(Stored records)
-=-=-=-=-

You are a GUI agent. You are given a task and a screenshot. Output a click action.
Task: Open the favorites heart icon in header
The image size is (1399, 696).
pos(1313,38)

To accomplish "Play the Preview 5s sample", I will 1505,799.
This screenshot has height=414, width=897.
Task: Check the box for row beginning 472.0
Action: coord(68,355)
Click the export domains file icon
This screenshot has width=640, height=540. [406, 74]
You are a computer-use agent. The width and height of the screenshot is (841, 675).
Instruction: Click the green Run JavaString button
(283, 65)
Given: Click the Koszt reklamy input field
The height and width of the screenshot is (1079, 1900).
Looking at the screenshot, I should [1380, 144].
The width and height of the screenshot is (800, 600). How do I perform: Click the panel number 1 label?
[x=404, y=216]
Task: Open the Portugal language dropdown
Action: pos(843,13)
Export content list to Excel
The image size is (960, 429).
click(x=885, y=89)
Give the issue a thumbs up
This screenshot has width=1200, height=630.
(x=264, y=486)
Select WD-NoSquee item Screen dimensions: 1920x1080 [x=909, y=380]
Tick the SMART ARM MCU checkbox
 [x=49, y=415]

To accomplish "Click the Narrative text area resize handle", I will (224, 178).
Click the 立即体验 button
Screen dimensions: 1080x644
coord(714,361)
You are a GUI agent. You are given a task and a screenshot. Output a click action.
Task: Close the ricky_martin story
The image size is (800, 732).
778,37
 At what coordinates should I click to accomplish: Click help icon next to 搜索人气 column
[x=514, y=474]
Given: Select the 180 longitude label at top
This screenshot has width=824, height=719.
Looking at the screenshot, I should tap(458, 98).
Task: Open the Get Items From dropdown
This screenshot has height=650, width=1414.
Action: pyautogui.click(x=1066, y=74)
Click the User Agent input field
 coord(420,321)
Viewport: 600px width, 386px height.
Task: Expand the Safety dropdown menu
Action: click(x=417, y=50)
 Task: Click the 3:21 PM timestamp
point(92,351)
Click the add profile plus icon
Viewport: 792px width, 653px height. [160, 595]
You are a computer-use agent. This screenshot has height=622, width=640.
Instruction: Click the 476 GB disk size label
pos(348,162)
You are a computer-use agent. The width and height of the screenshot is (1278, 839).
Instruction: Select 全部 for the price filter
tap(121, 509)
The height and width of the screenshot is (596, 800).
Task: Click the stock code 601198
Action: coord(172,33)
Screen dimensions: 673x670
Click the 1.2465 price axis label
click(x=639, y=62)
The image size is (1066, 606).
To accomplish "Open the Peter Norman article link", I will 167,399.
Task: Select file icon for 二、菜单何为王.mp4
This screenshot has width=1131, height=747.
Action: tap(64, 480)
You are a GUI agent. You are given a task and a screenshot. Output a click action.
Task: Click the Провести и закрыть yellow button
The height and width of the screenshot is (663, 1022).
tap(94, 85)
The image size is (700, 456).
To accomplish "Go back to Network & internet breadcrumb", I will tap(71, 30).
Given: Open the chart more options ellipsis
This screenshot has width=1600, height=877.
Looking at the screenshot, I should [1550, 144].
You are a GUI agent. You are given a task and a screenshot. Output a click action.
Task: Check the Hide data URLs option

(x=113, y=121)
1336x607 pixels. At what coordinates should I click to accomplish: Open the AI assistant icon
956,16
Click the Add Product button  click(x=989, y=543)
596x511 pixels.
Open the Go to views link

-=-=-=-=-

Task description:
Nothing in the data should be altered; please repeat it exactly.

Response to this exercise:
You are a GUI agent. You are given a task and a screenshot. Output a click action.
Task: Open the favorites heart icon in header
The image size is (1399, 696).
pos(1313,38)

To accomplish "Play the Preview 5s sample", I will 1505,799.
This screenshot has height=414, width=897.
Task: Check the box for row beginning 472.0
Action: coord(68,355)
Click the export domains file icon
This screenshot has width=640, height=540. [406, 74]
You are a computer-use agent. The width and height of the screenshot is (841, 675).
Instruction: Click the green Run JavaString button
(283, 65)
Given: Click the Koszt reklamy input field
The height and width of the screenshot is (1079, 1900).
Looking at the screenshot, I should [1380, 144].
The width and height of the screenshot is (800, 600). How do I perform: Click the panel number 1 label?
[x=404, y=216]
Task: Open the Portugal language dropdown
Action: pos(843,13)
Export content list to Excel
The image size is (960, 429).
click(x=885, y=89)
Give the issue a thumbs up
This screenshot has width=1200, height=630.
(x=264, y=486)
Select WD-NoSquee item Screen dimensions: 1920x1080 [x=909, y=380]
Tick the SMART ARM MCU checkbox
 [x=49, y=415]

To accomplish "Click the Narrative text area resize handle", I will (224, 178).
Click the 立即体验 button
Screen dimensions: 1080x644
coord(714,361)
You are a GUI agent. You are given a task and a screenshot. Output a click action.
Task: Close the ricky_martin story
The image size is (800, 732).
778,37
 At what coordinates should I click to accomplish: Click help icon next to 搜索人气 column
[x=514, y=474]
Given: Select the 180 longitude label at top
This screenshot has width=824, height=719.
Looking at the screenshot, I should tap(458, 98).
Task: Open the Get Items From dropdown
This screenshot has height=650, width=1414.
Action: pyautogui.click(x=1066, y=74)
Click the User Agent input field
 coord(420,321)
Viewport: 600px width, 386px height.
Task: Expand the Safety dropdown menu
Action: click(x=417, y=50)
 Task: Click the 3:21 PM timestamp
point(92,351)
Click the add profile plus icon
Viewport: 792px width, 653px height. [160, 595]
You are a computer-use agent. This screenshot has height=622, width=640.
Instruction: Click the 476 GB disk size label
pos(348,162)
You are a computer-use agent. The width and height of the screenshot is (1278, 839).
Instruction: Select 全部 for the price filter
tap(121, 509)
The height and width of the screenshot is (596, 800).
Task: Click the stock code 601198
Action: coord(172,33)
Screen dimensions: 673x670
Click the 1.2465 price axis label
click(x=639, y=62)
The image size is (1066, 606).
To accomplish "Open the Peter Norman article link", I will 167,399.
Task: Select file icon for 二、菜单何为王.mp4
This screenshot has width=1131, height=747.
Action: tap(64, 480)
You are a GUI agent. You are given a task and a screenshot. Output a click action.
Task: Click the Провести и закрыть yellow button
The height and width of the screenshot is (663, 1022).
tap(94, 85)
The image size is (700, 456).
To accomplish "Go back to Network & internet breadcrumb", I will tap(71, 30).
Given: Open the chart more options ellipsis
This screenshot has width=1600, height=877.
Looking at the screenshot, I should [1550, 144].
You are a GUI agent. You are given a task and a screenshot. Output a click action.
Task: Check the Hide data URLs option

(x=113, y=121)
1336x607 pixels. At what coordinates should I click to accomplish: Open the AI assistant icon
956,16
Click the Add Product button  click(x=989, y=543)
596x511 pixels.
Open the Go to views link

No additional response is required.